**Short problem**
Copy every line of the entries below word for word, leaving out the pictures.

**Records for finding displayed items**
__________
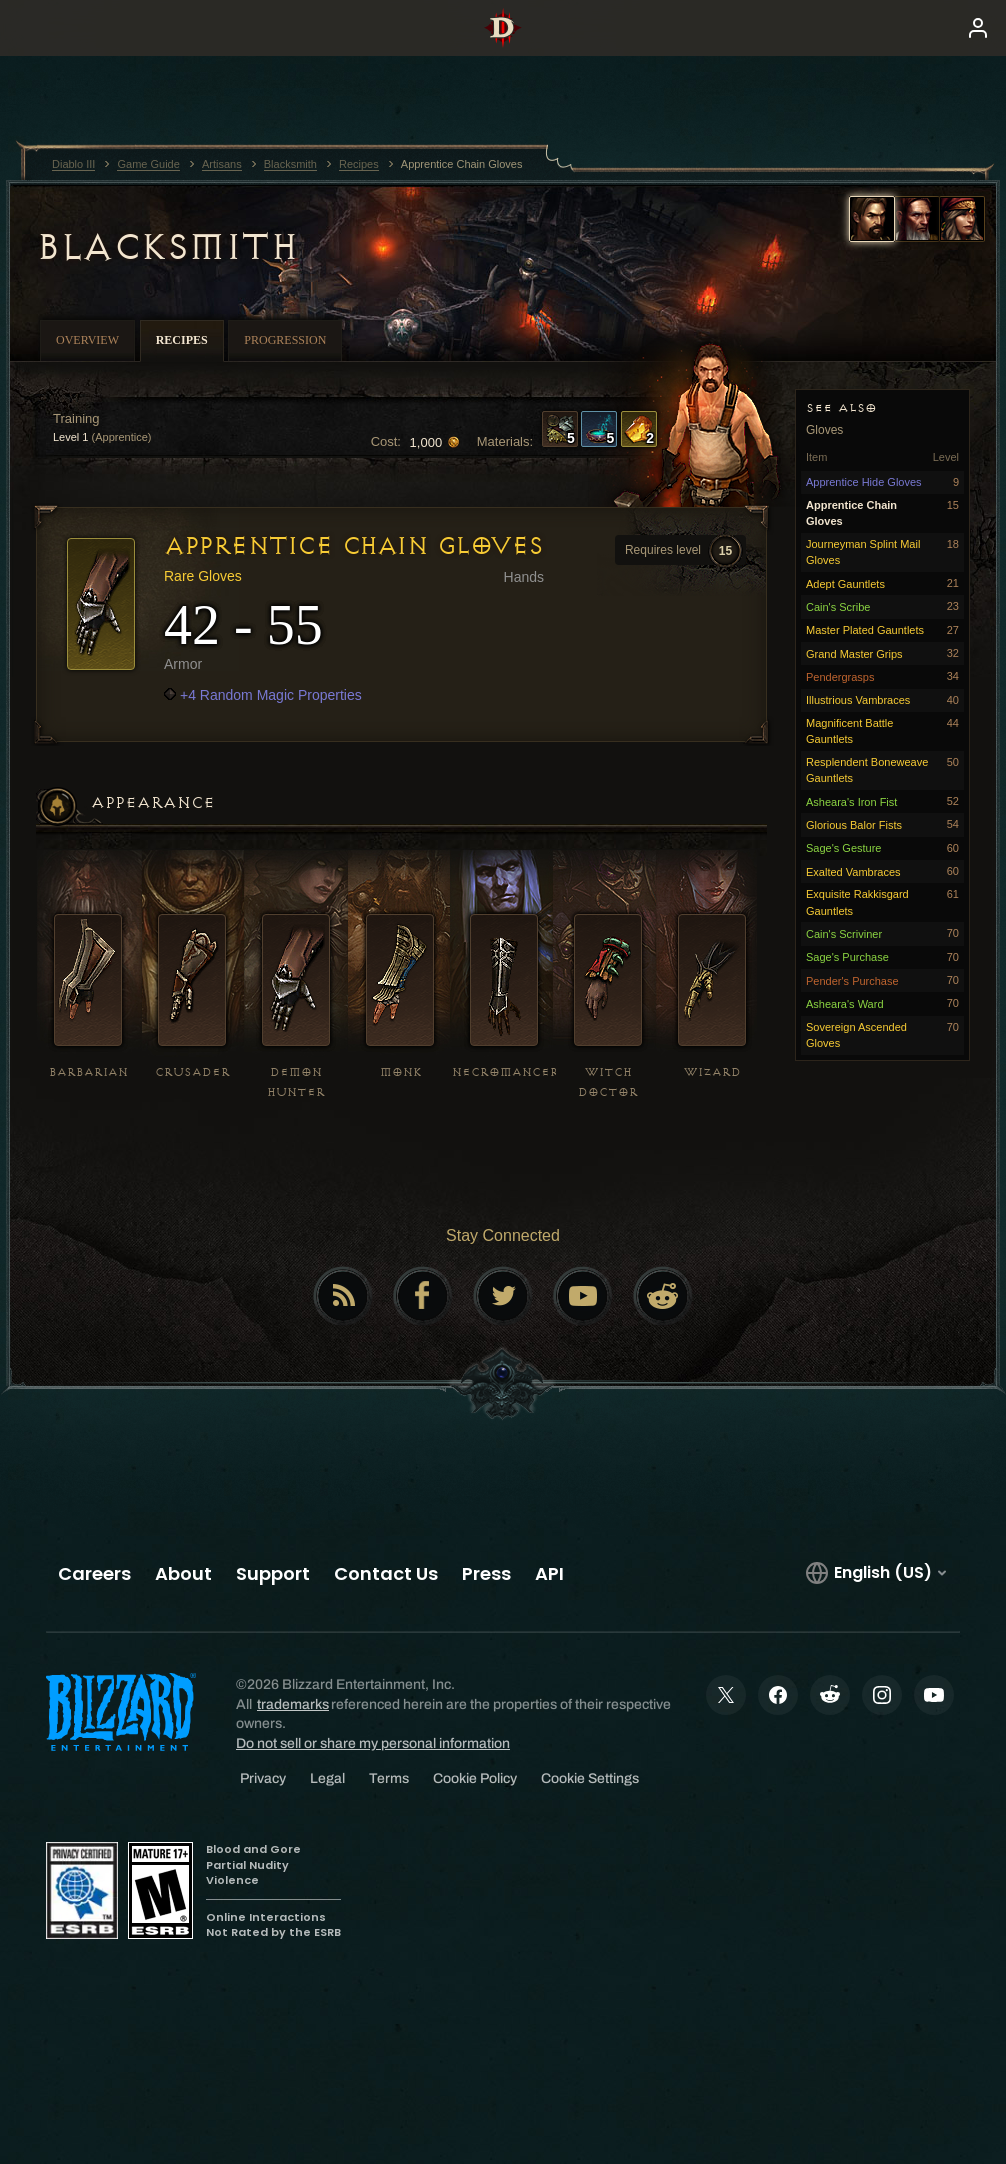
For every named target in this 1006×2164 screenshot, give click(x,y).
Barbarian (88, 1072)
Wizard (712, 1072)
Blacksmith (166, 247)
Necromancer (505, 1072)
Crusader (192, 1072)
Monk (400, 1072)
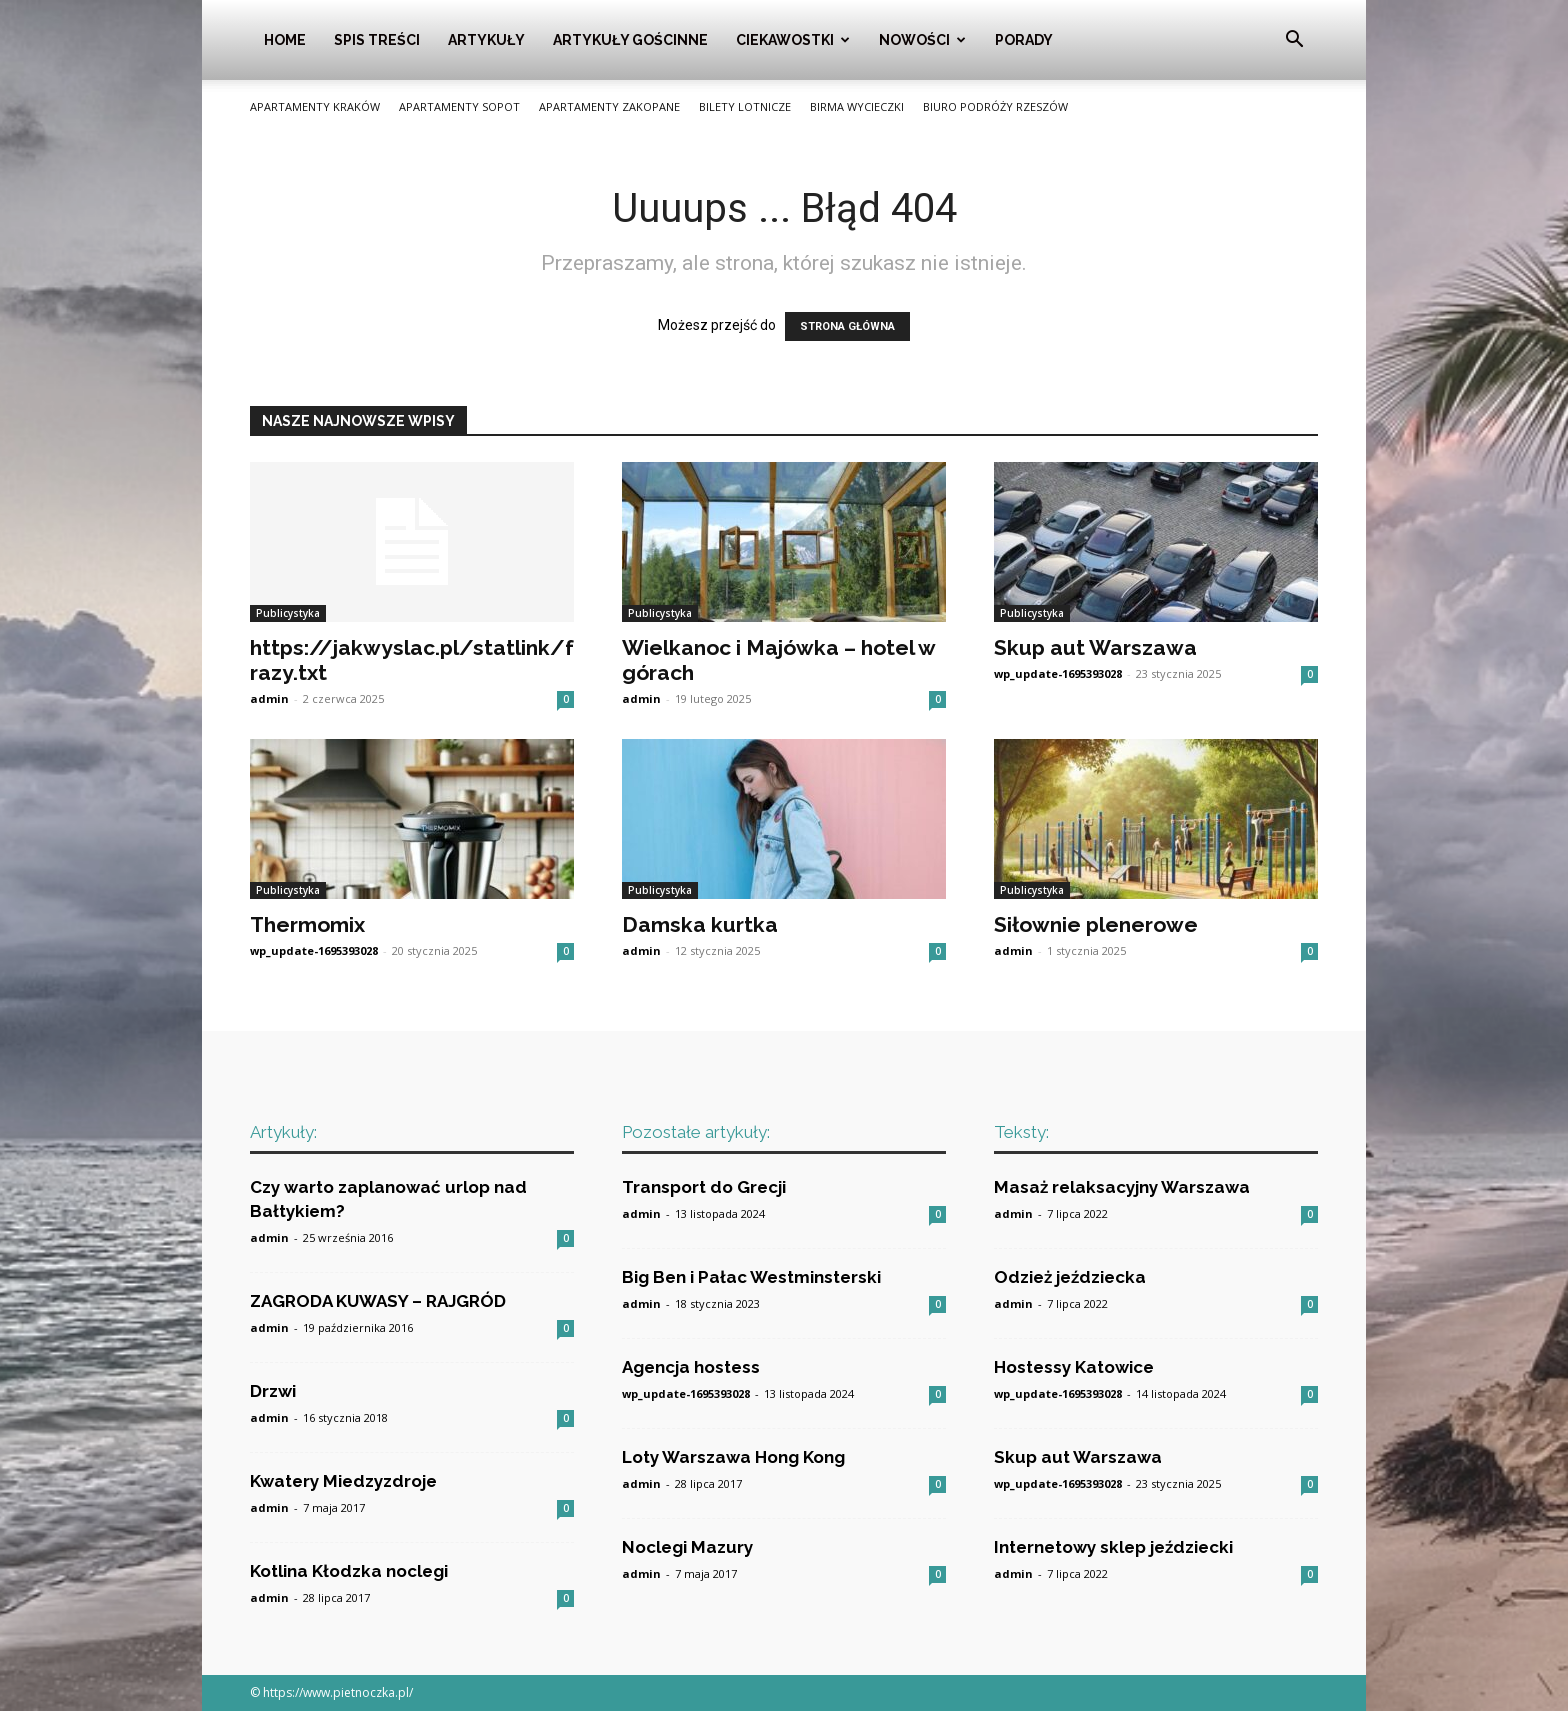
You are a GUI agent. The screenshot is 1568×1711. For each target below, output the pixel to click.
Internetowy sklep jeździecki (1113, 1547)
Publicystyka (288, 613)
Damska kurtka (700, 924)
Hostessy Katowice (1074, 1367)
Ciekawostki (793, 40)
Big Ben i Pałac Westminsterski (751, 1277)
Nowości (922, 40)
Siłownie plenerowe (1096, 924)
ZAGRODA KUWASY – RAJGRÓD (378, 1301)
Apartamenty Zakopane (609, 106)
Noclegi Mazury (687, 1547)
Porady (1024, 40)
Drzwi (273, 1391)
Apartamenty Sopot (459, 106)
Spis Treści (377, 40)
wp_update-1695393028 (1058, 673)
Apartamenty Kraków (315, 106)
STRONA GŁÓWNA (847, 326)
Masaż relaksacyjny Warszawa (1122, 1187)
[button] (1294, 41)
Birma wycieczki (857, 106)
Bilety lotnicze (745, 106)
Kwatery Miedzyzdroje (343, 1481)
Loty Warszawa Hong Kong (733, 1457)
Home (285, 40)
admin (269, 698)
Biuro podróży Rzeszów (995, 106)
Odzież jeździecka (1070, 1277)
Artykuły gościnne (630, 40)
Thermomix (307, 924)
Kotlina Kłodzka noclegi (349, 1571)
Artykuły (486, 40)
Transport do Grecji (704, 1187)
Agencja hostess (691, 1367)
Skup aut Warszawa (1095, 647)
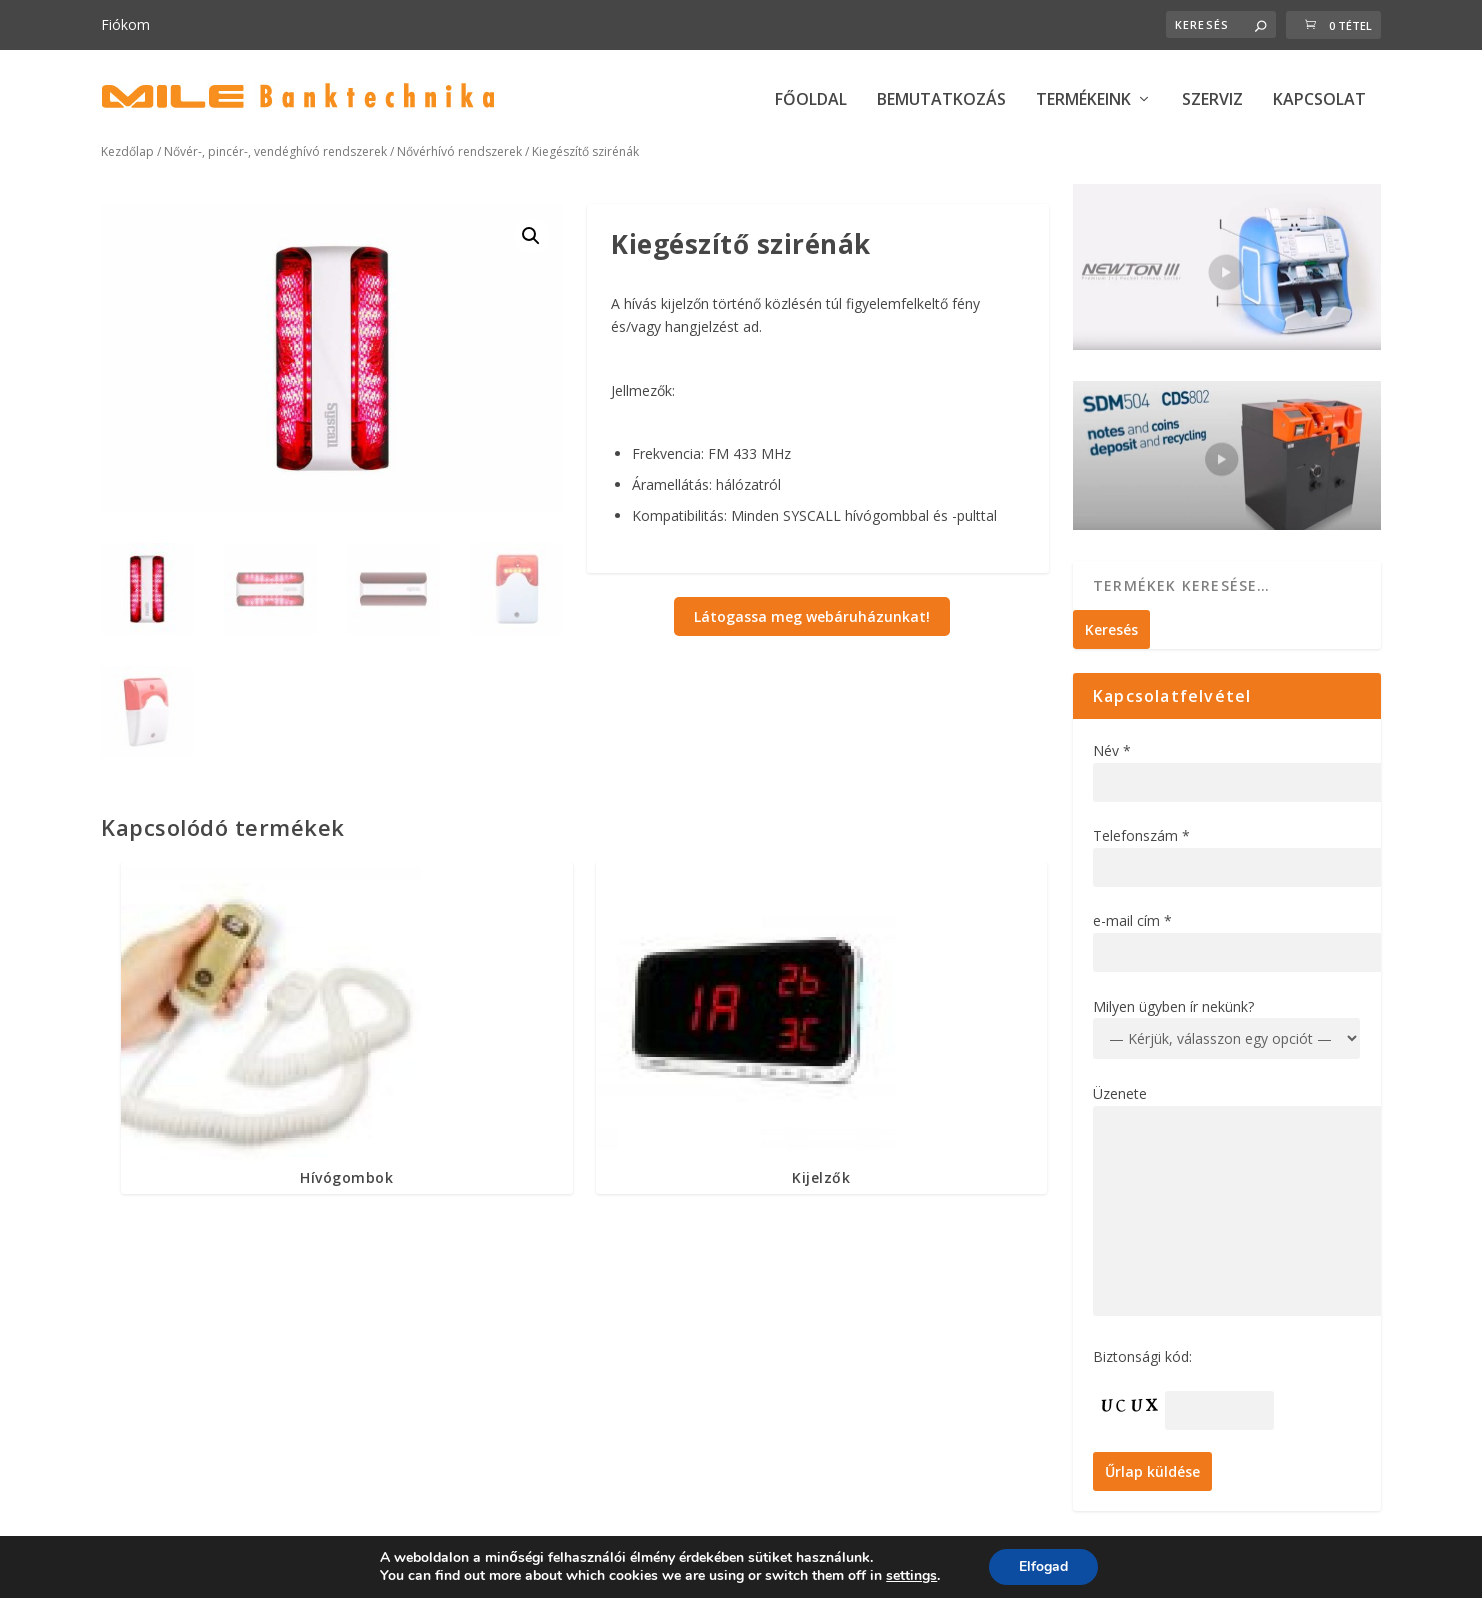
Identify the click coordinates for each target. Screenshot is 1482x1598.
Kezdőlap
__________
**Response to the task**
For every named target in this 1006×2164 screenshot, give click(x,y).
Barbarian (88, 1072)
Wizard (712, 1072)
Blacksmith (166, 247)
Necromancer (505, 1072)
Crusader (192, 1072)
Monk (400, 1072)
You are a GUI agent. The screenshot is 1568×1711. For each target below, output the pixel to click.
Internetowy sklep jeździecki (1113, 1547)
Publicystyka (288, 613)
Damska kurtka (700, 924)
Hostessy Katowice (1074, 1367)
Ciekawostki (793, 40)
Big Ben i Pałac Westminsterski (751, 1277)
Nowości (922, 40)
Siłownie plenerowe (1096, 924)
ZAGRODA KUWASY – RAJGRÓD (378, 1301)
Apartamenty Zakopane (609, 106)
Noclegi Mazury (687, 1547)
Porady (1024, 40)
Drzwi (273, 1391)
Apartamenty Sopot (459, 106)
Spis Treści (377, 40)
wp_update-1695393028 (1058, 673)
Apartamenty Kraków (315, 106)
STRONA GŁÓWNA (847, 326)
Masaż relaksacyjny Warszawa (1122, 1187)
[button] (1294, 41)
Birma wycieczki (857, 106)
Bilety lotnicze (745, 106)
Kwatery Miedzyzdroje (343, 1481)
Loty Warszawa Hong Kong (733, 1457)
Home (285, 40)
admin (269, 698)
Biuro podróży Rzeszów (995, 106)
Odzież jeździecka (1070, 1277)
Artykuły gościnne (630, 40)
Thermomix (307, 924)
Kotlina Kłodzka noclegi (349, 1571)
Artykuły (486, 40)
Transport do Grecji (704, 1187)
Agencja hostess (691, 1367)
Skup aut Warszawa (1095, 647)
Identify the click coordinates for each target. Screenshot is 1482x1598.
Kezdőlap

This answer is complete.